**RECORDS TO USE**

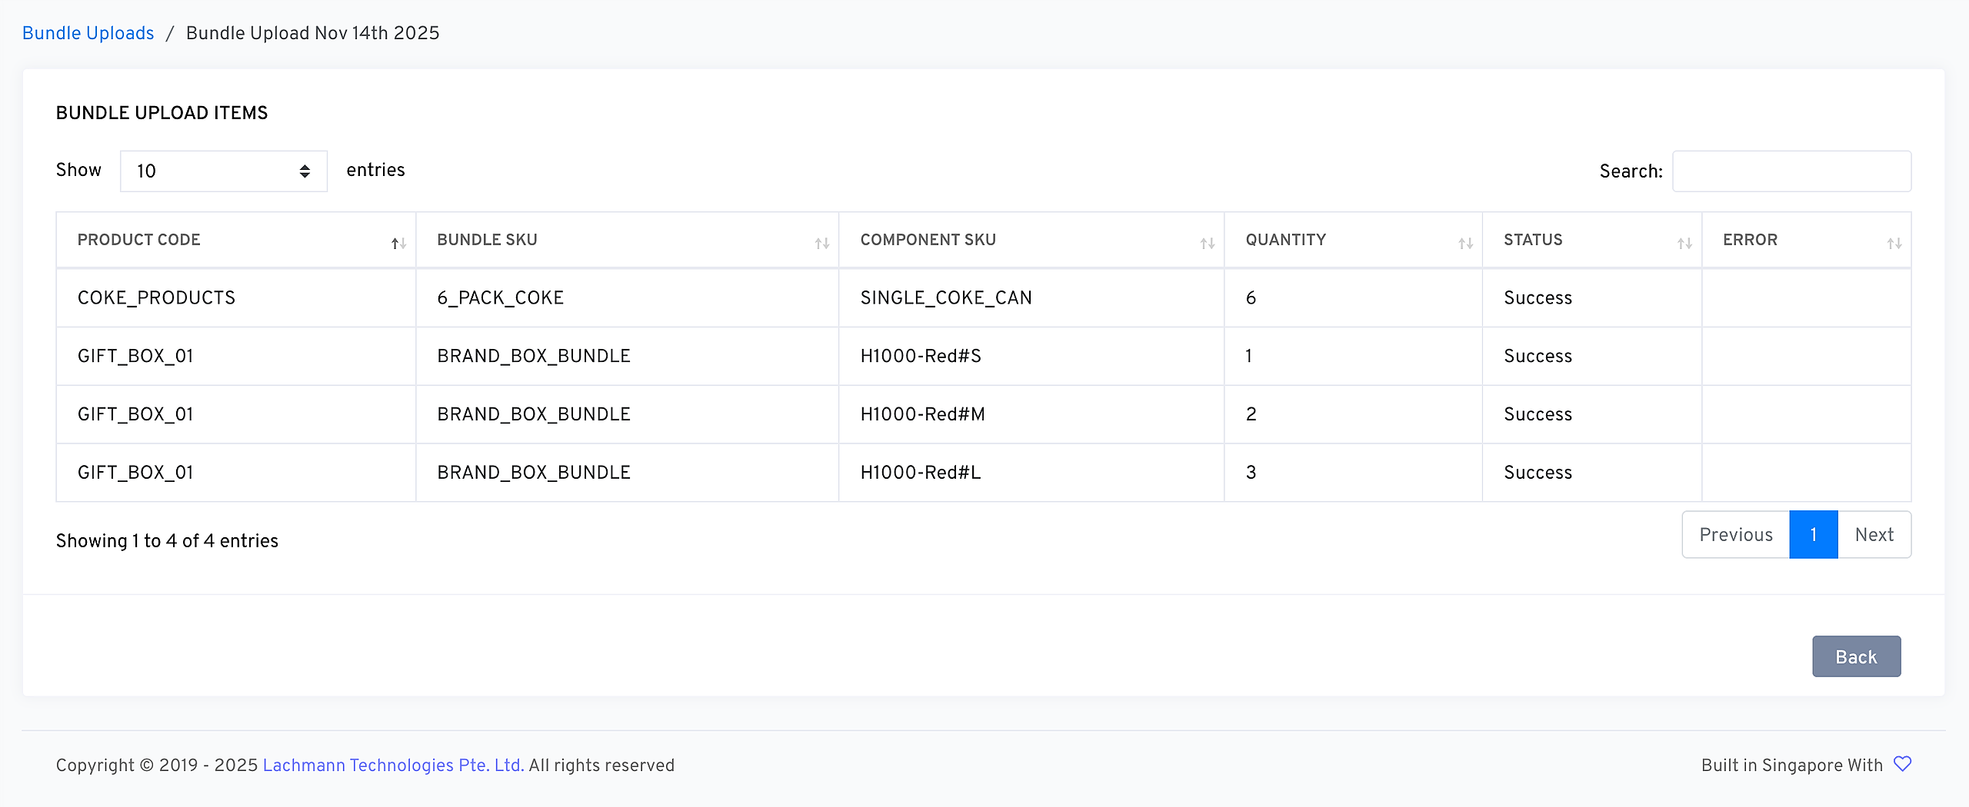Select page 1 in pagination
This screenshot has width=1969, height=807.
[1813, 535]
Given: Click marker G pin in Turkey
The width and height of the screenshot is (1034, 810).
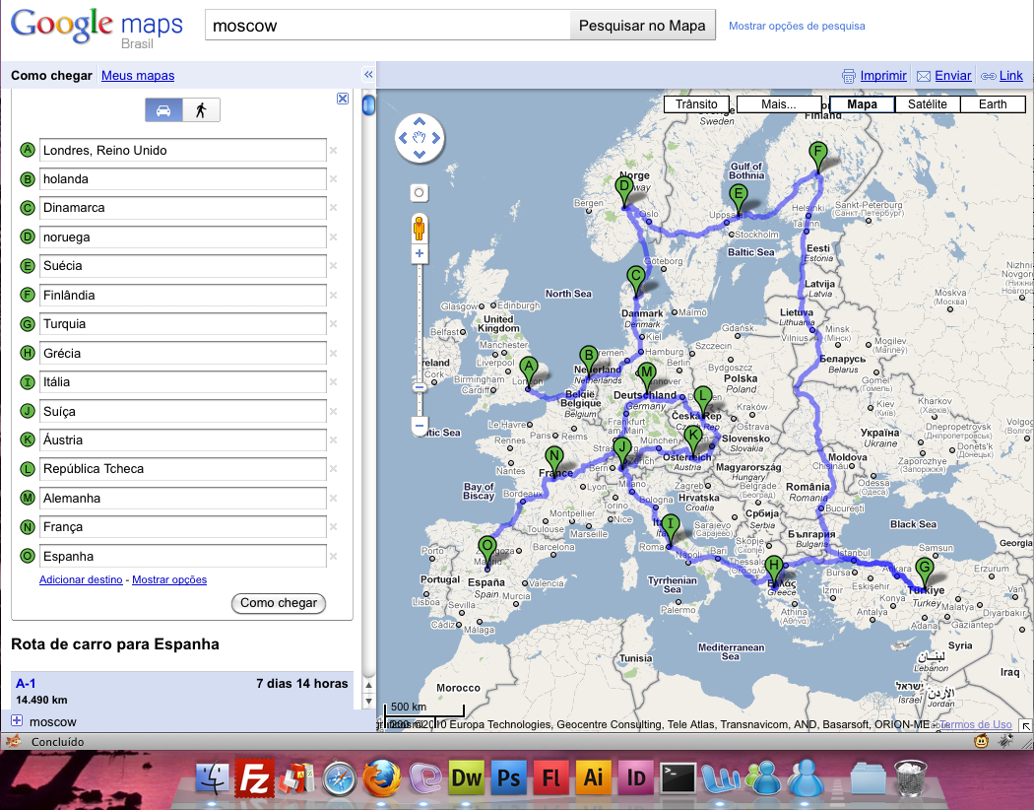Looking at the screenshot, I should click(924, 570).
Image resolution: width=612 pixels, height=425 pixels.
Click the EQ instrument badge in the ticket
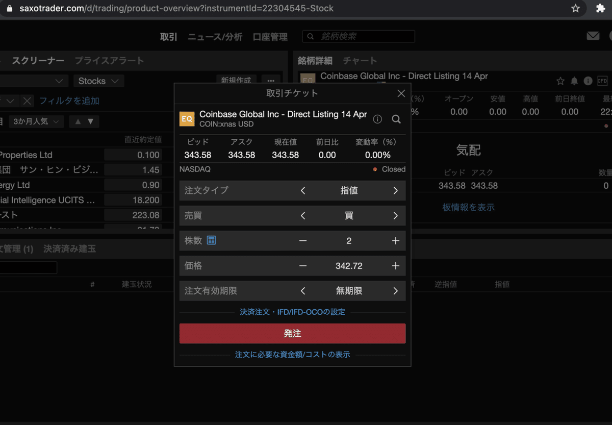(x=187, y=119)
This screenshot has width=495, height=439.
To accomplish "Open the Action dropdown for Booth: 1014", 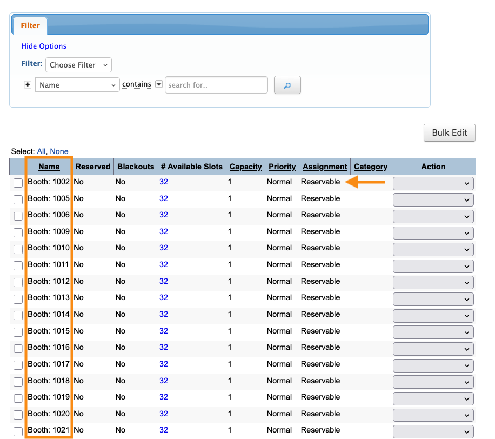I will [x=433, y=316].
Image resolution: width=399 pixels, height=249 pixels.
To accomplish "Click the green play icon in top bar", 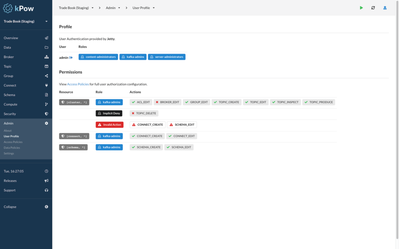I will [361, 7].
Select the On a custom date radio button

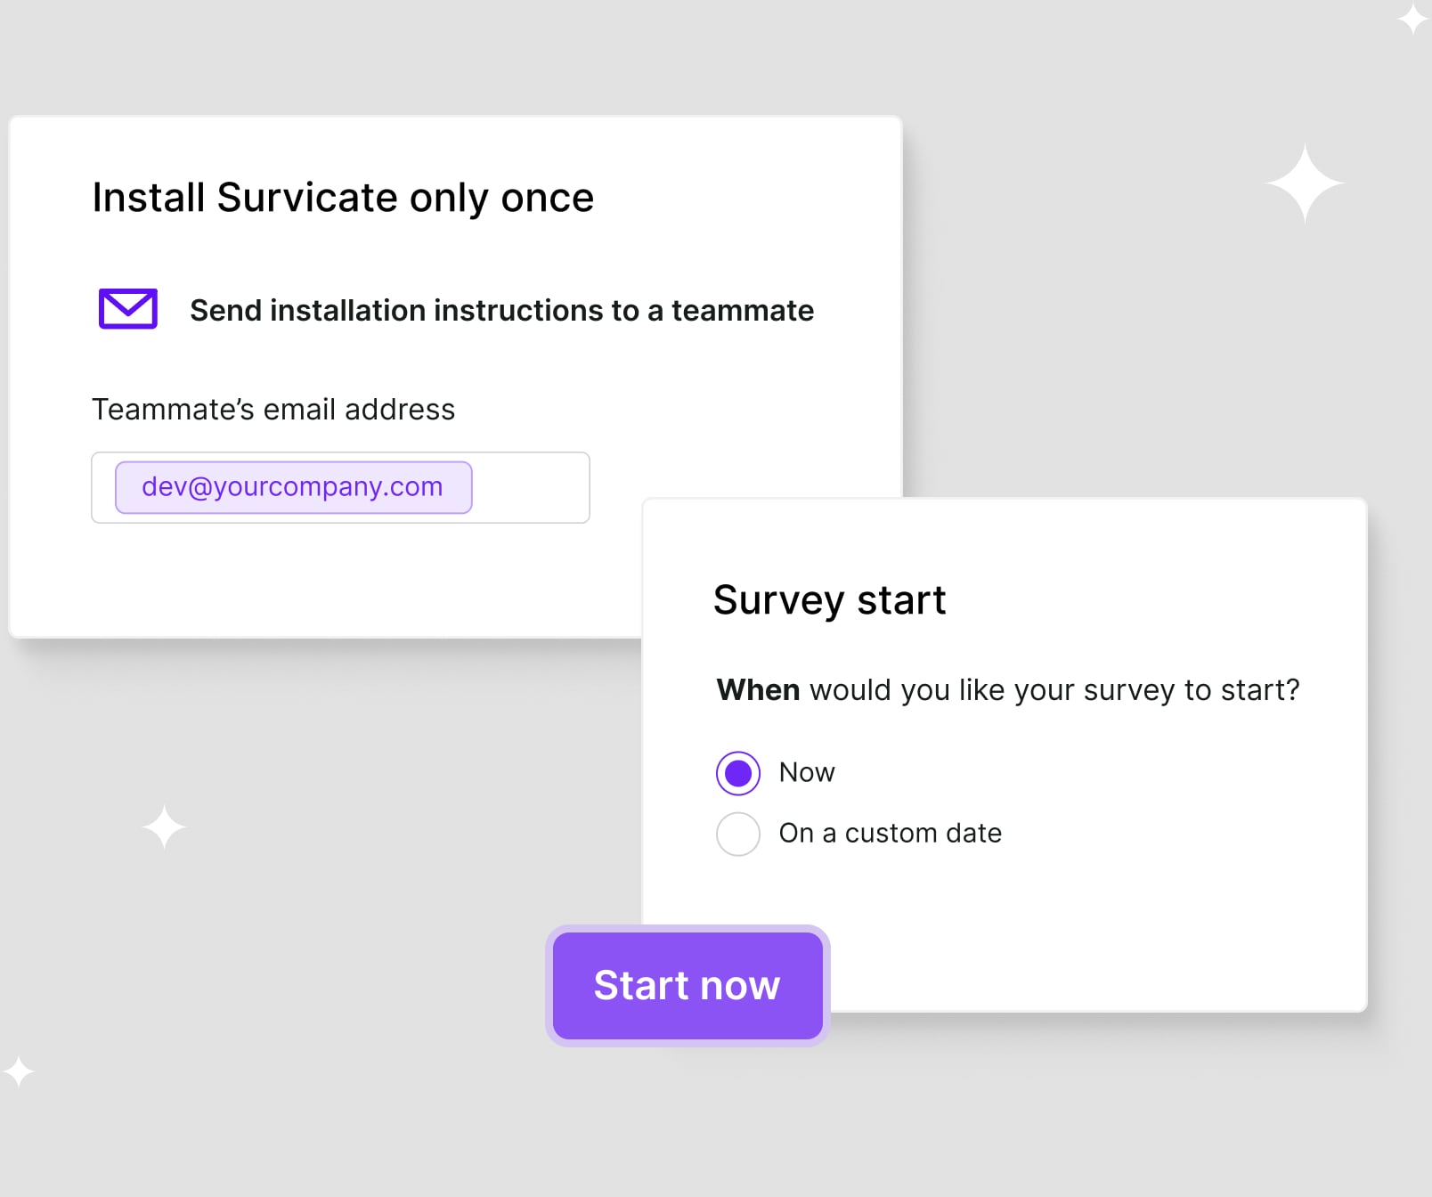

**WORK INSTRUCTIONS**
Each line containing the word "resolution" must be pulled from the listing and copied.

**RESPONSE BOX**
Image resolution: width=612 pixels, height=425 pixels.
Image resolution: width=399 pixels, height=249 pixels.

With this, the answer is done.